Faco Tampico había conseguido atarle al toro una mata de chaparro espinoso debajo de la cola, por lo que la enorme criatura se había puesto frenética, como quien dice, ella sola, con solo mover el rabo. Por su lado, al tonel de Jack le habían dado vueltas y vueltas hasta que habían conseguido que el oso estuviera rabioso. En cuanto le dieron la orden, Faco abrió la puerta del corral. La boca del tonel estaba pegada a la puerta del corral. Jack no tenía sino que salir y destrozar al toro con sus zarpas. No obstante, no fue lo que hizo. El ruido, el griterío, la muchedumbre... lo afectaron tanto que decidió quedarse donde estaba y los defensores del toro soltaron un grito burlón. Su campeón avanzaba mugiendo y resoplando y se detenía a menudo para levantar tierra con las pezuñas delanteras. El animal levantó la cabeza y se acercó poco a poco al oso hasta que, por fin, se encontró a unos tres metros de la guarida del grizzly. De pronto, bufó con fuerza, dio media vuelta y salió corriendo hasta la otra punta del corral. Entonces, fueron quienes apoyaban al oso los que gritaron y vitorearon.

La gente, sin embargo, quería presenciar una pelea y Faco, que ya había olvidado que tenía una deuda para con Jack el grizzly, metió en el tonel, por el agujero del falsete, un atado de petardos que tenía preparados para celebrar el 4 de Julio.

«¡Crac!».

Jack pegó un salto.

«Fiii... ¡crac c-c-catacrac! ¡Crac!».

Jack, asustado, salió de su guarida al circo que lo esperaba fuera. Ahora, el toro estaba en medio del ruedo, quieto, magnificente, y, en cuanto vio al oso pardo, pegó un salto hacia él, resopló con fuerza en dos ocasiones y se retiró tan lejos como pudo entre gritos de ánimo y silbidos.

Cabe la posibilidad de que las dos características principales de los grizzlies sean la rapidez con la que trazan un plan y el vigor con el que lo ejecutan. Enseguida, antes incluso de que el toro hubiera llegado a la parte más alejada del corral, dio la sensación de que Jack sabía qué era lo mejor que podía hacer. Con aquellos ojillos de cerdo que tenía, observó la valla de un vistazo y enseguida encontró el mejor sitio por el que trepar, una zona en la que había clavado un travesaño.
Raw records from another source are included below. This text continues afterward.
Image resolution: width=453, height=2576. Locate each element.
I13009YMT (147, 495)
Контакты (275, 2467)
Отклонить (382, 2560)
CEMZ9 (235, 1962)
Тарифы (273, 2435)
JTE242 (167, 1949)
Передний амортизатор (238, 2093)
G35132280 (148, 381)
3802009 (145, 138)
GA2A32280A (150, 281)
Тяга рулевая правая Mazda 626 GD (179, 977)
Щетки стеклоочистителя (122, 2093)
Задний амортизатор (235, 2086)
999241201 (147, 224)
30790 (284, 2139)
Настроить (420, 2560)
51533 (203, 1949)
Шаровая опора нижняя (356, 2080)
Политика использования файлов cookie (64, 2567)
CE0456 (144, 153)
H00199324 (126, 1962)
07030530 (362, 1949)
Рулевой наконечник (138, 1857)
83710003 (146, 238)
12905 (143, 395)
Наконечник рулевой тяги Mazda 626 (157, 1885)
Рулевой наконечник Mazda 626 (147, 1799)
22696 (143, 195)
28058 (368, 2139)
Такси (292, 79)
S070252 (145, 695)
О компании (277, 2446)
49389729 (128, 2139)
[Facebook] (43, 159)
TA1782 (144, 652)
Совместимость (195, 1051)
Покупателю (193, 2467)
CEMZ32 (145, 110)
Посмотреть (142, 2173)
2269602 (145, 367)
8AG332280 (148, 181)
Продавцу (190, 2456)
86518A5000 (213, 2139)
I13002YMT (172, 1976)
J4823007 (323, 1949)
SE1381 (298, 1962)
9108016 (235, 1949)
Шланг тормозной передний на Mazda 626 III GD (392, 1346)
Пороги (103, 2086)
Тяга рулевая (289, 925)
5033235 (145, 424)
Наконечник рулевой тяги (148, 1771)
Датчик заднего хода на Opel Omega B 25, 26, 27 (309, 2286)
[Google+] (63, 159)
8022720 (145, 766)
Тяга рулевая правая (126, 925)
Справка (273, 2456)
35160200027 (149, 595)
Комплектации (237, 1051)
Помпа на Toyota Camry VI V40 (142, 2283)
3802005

En cuestión de tres segundos estaba allí, en dos segundos más había saltado la valla y en un segundo más empezó a correr. La gente se apartaba a su paso y el oso se echó a las montañas tan rápido como se lo permitieron sus fuertes y ágiles patas. Las mujeres chillaban, los hombres gritaban y los perros ladraban. Muchos salieron a la carrera hacia los caballos, que estaban atados lejos del corral, con idea de ir a por el oso, pero el grizzly les llevaba ya trescientos metros de ventaja, puede que incluso quinientos y, para cuando la muchedumbre engalanada dio forma a una larga y apresurada columna de jinetes desordenados e imprudentes, Jack ya se había lanzado al río, una corriente a la que ningún perro se atrevía a enfrentarse, había llegado a un chaparral y había salido corriendo hacia las colinas pinosas. En una hora, el rancho, con su mortificante cadena, sus crueldades y sus brutales habitantes, era cosa del pasado, pues aquellas vivencias las acallaron las montañas de su juventud y aquel río al que se acercaba ya cuando era un cachorro, ese río en el que se convertía el arroyo que brotaba en el Tallac, donde había nacido. Aquel 4 de Julio fue glorioso para Jack, porque supuso su independencia.